Short exercise
Could you write out again the stretch of items from the line containing "How do I perform: Click" through the line containing "[x=156, y=349]", requests included, with every coordinate in the answers shifted by adding 144? Give only those lines and leave the pictures out.

Information given
<<<<

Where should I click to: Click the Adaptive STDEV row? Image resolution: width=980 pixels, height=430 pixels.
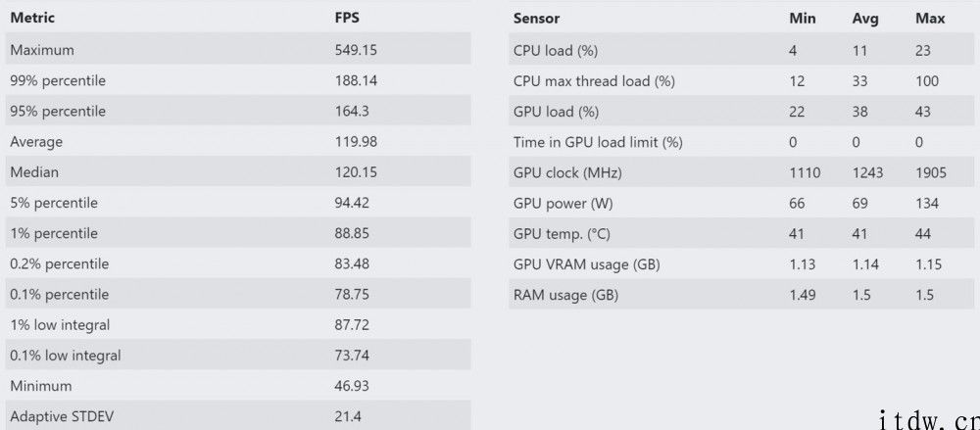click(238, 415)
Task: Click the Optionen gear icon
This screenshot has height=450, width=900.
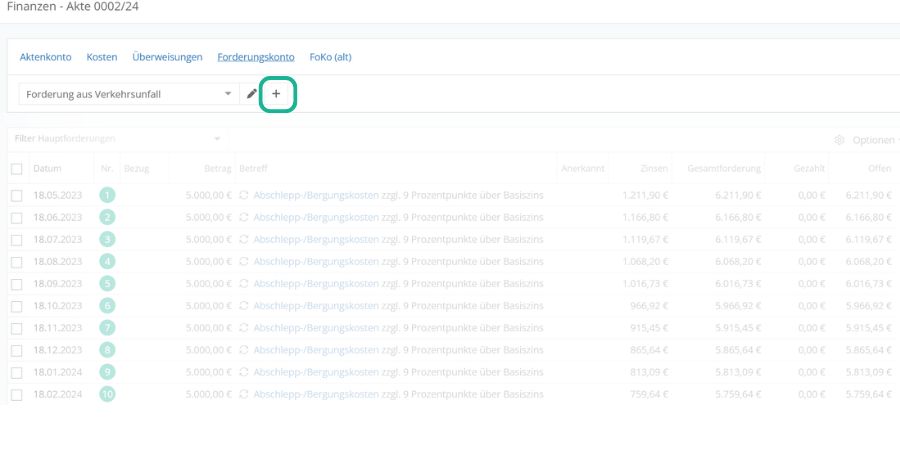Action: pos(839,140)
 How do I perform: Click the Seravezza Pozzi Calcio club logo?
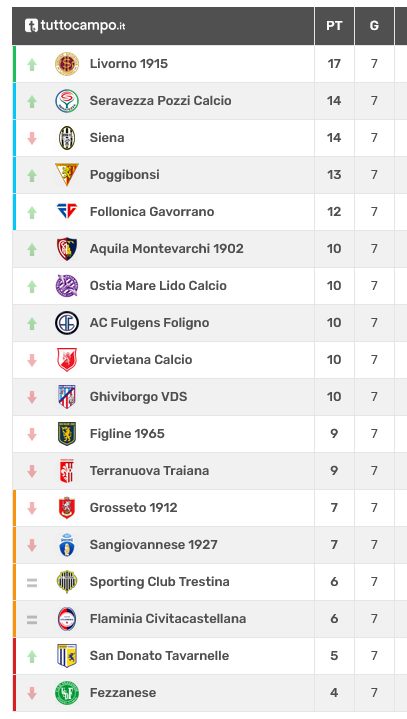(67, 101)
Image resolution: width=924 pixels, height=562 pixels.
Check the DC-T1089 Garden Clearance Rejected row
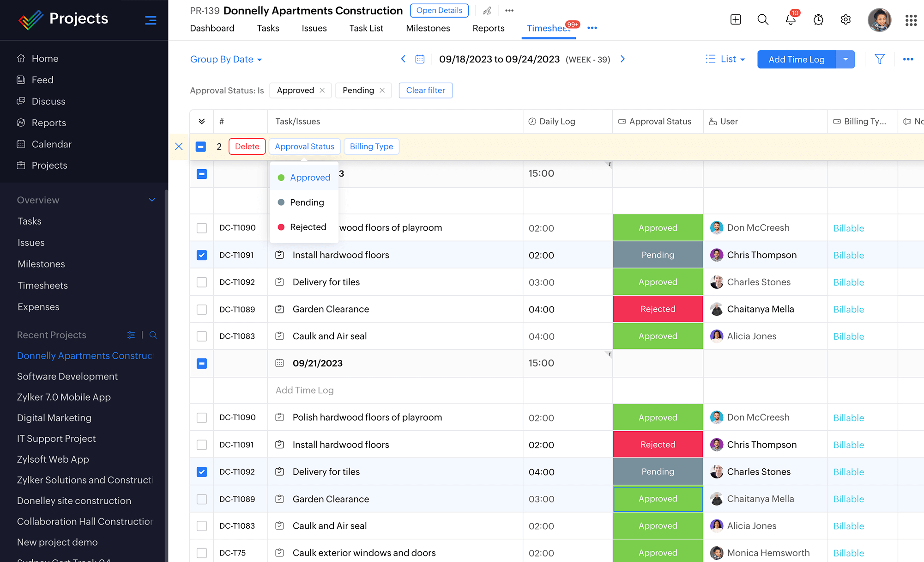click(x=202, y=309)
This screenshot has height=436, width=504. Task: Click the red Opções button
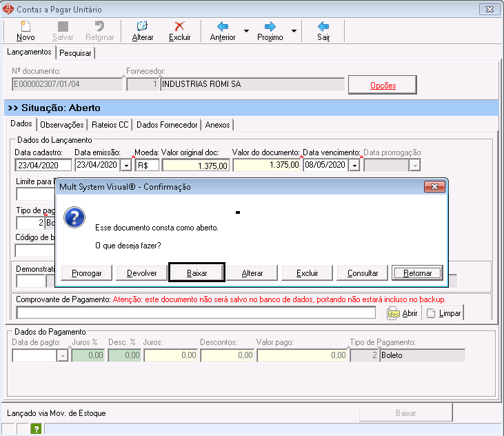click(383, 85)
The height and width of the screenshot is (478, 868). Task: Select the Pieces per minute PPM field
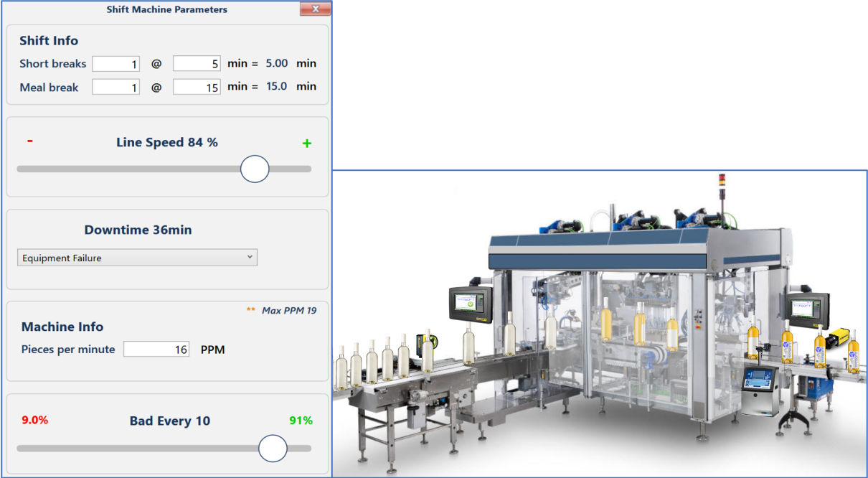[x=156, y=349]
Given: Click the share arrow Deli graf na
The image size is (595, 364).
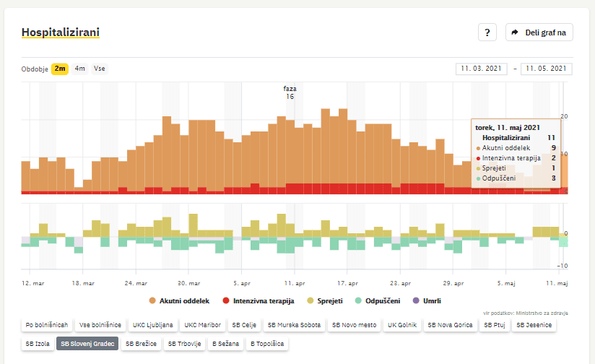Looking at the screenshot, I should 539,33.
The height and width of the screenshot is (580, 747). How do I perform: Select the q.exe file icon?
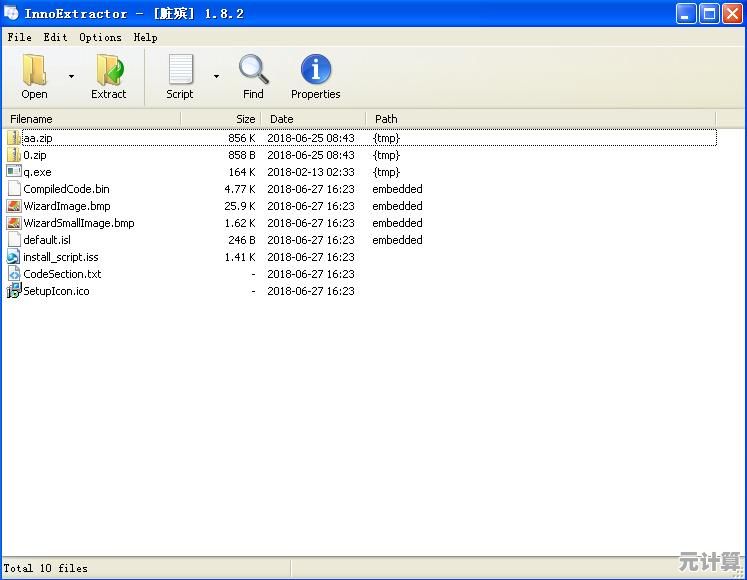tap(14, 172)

>>>>
<<<<

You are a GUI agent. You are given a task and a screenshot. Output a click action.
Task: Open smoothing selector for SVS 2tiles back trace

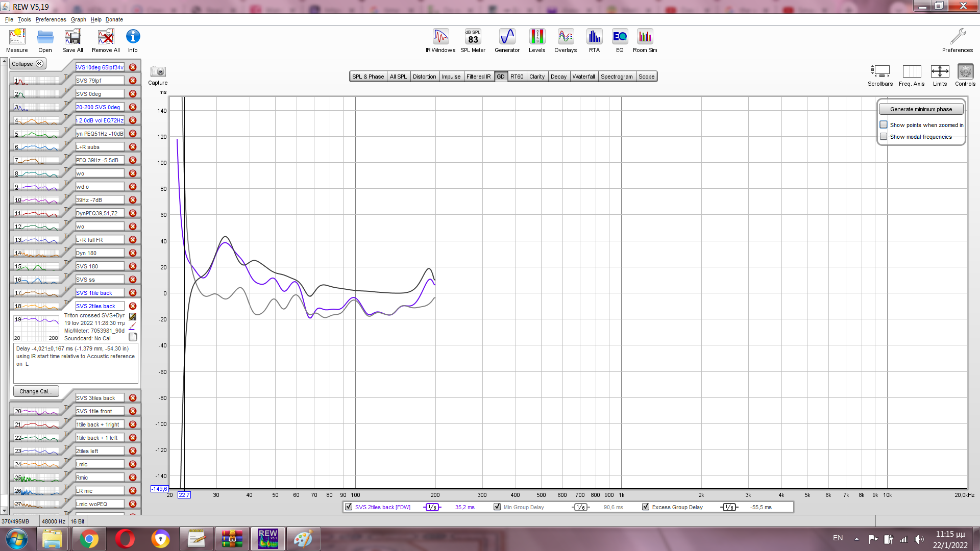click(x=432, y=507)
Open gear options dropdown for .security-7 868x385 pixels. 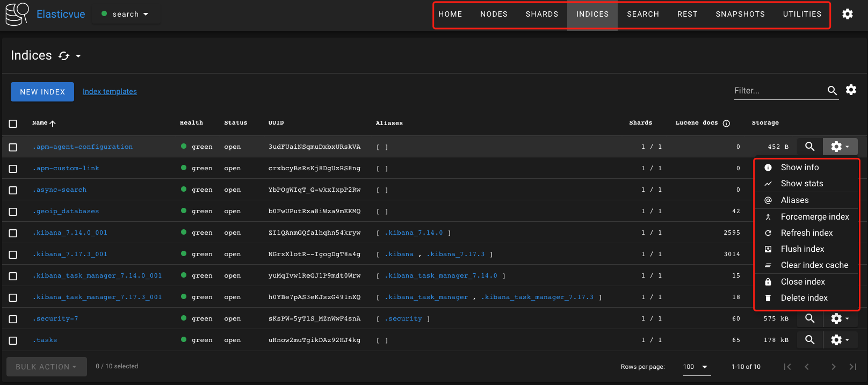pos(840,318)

>>>>

Answer to this task
 How do I perform: Click the Seravezza Pozzi Calcio club logo?
(211, 245)
Image resolution: width=924 pixels, height=562 pixels.
Check the DC-T1089 Garden Clearance Rejected row
click(x=346, y=453)
This screenshot has height=436, width=504. Task: Click the red Opções button
click(527, 229)
The height and width of the screenshot is (478, 868). Task: Select the Pieces per minute PPM field
[x=300, y=493]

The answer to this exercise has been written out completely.